Francesco racconta di aver giocato a calcio e anche a basket e di nutrire simpatie per il rugby, ma non cede alla tentazione di dichiararsi tifoso di singoli campioni.
Però ne cita tre emblematici per aspetti diversi: Gino Bartali, di cui ricorda l’impegno per salvare gli ebrei dalla barbarie nazista a proprio rischio e pericolo, «uno sportivo che ha lasciato il mondo un po’ meglio di come lo ha trovato»; il connazionale Maradona, di cui ricorda l’impegno per una fondazione benefica e afferma che «in campo è stato un poeta, un grande campione che ha regalato gioia a milioni di persone», senza dimenticare che «era anche un uomo molto fragile»; e Alex Zanardi, al quale mesi fa già aveva rivolto un pensiero e a partire dalla cui vicenda sottolinea l’importanza del movimento paralimpico che dà l’occasione di raccontare «storie di uomini e donne che hanno fatto delle disabilità l’arma di riscatto».
Dall’intervista emergono altri temi ricorrenti nel magistero di Francesco: l’amore per i poveri e la giustizia sociale.
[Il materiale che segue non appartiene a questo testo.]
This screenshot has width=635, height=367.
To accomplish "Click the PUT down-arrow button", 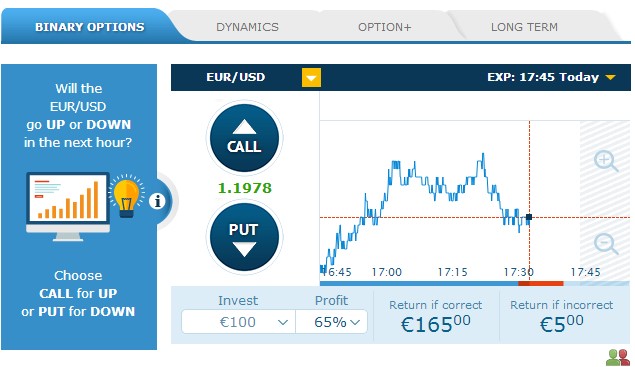I will (244, 237).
I poveri, così come spesso gli sportivi, «sono un esempio spettacolare di che cosa voglia dire non arrendersi… continuano a combattere per difendere la loro vita».
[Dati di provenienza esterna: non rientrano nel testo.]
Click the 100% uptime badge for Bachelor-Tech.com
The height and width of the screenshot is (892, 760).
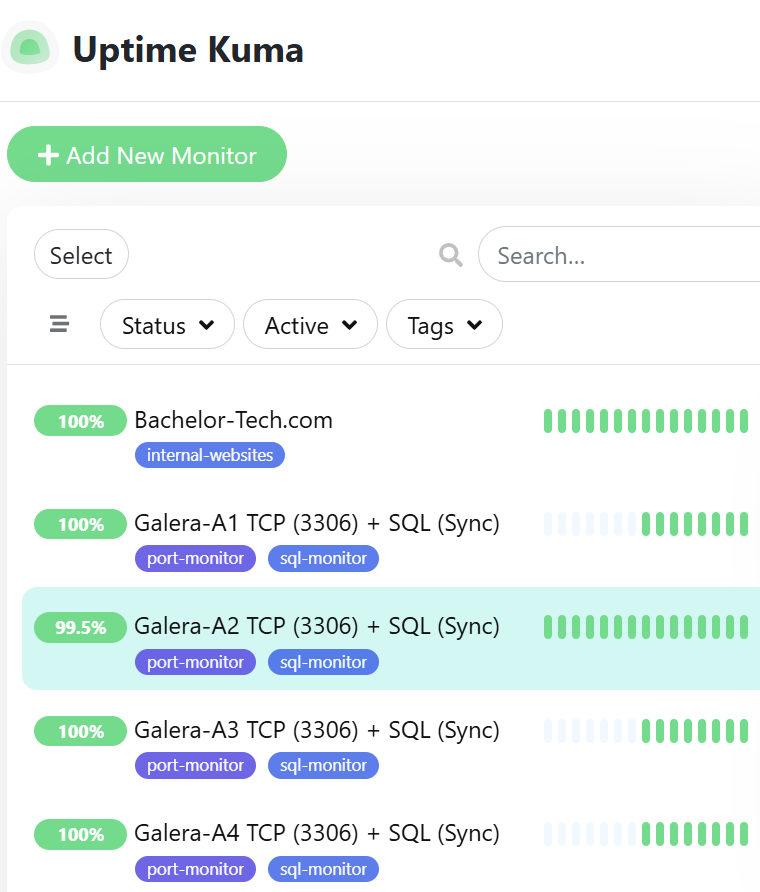[80, 421]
E proprio i poveri il papa li ritiene suoi personali maestri per affrontare la propria fragilità: «penso a tutti i poveri che dormono attorno al Colonnato di Piazza San Pietro: la loro resistenza è la mia ispirazione, la loro presenza è la mia protezione… dentro quella carne fragile e ferita, Dio si nasconde, anzi si manifesta, per suggerirmi lo schema di gioco vincente».
La forte sensibilità di Francesco per i problemi sociali emerge anche qui: richiamando la Fratelli tutti torna a precisare che «il mercato, da solo non risolve tutto», nonostante il «dogma di fede neoliberale» a causa del quale «il valore economico detta legge, nello sport come in tanti altri aspetti della nostra vita». Non senza ricordare che «abbiamo visto tutti nei mesi scorsi come la pandemia abbia evidenziato che non tutto si risolva con la libertà di mercato».
Lo sport come ascesi
Il Bergoglio sportivo è inseparabile dal Bergoglio uomo di fede. Oltre che nelle sette parole chiave con cui si apre l’intervista, il tema dell’ascesi e della spiritualità ritorna più volte nelle risposte, con alcune pertinenti citazioni bibliche a cominciare da san Paolo; da buon gesuita non dimentica sant’Ignazio di Loyola («esercizi, addestramenti, allenamenti… anche lo spirito, come il corpo, va allenato») e poi ricorda don Bosco e gli oratori salesiani, luoghi di uno sport che «incoraggia un giovane a dare il meglio di sé, a porsi un obiettivo da raggiungere, a non scoraggiarsi, a collaborare in un gruppo».
L’intuito psicologico di Bergoglio propone interessanti concetti sull’allenatore, senza il quale «non nasce un campione: occorre qualcuno che scommetta su di lui, che ci investa del tempo, che sappia intravedere possibilità che nemmeno lui immaginerebbe… occorre sapere parlare al cuore, motivare, correggere senza umiliare».
Forse gli animatori, i catechisti e gli educatori attivi nelle parrocchie e nelle associazioni cattoliche potrebbero trarre ottimi spunti per il loro servizio da queste pagine della Gazzetta dello Sport. E anche i preti giovani, che somigliano un po’ meno a quelli che un tempo andavano in campo a giocare partite vere per allacciare legami che duravano fuori dallo spogliatoio.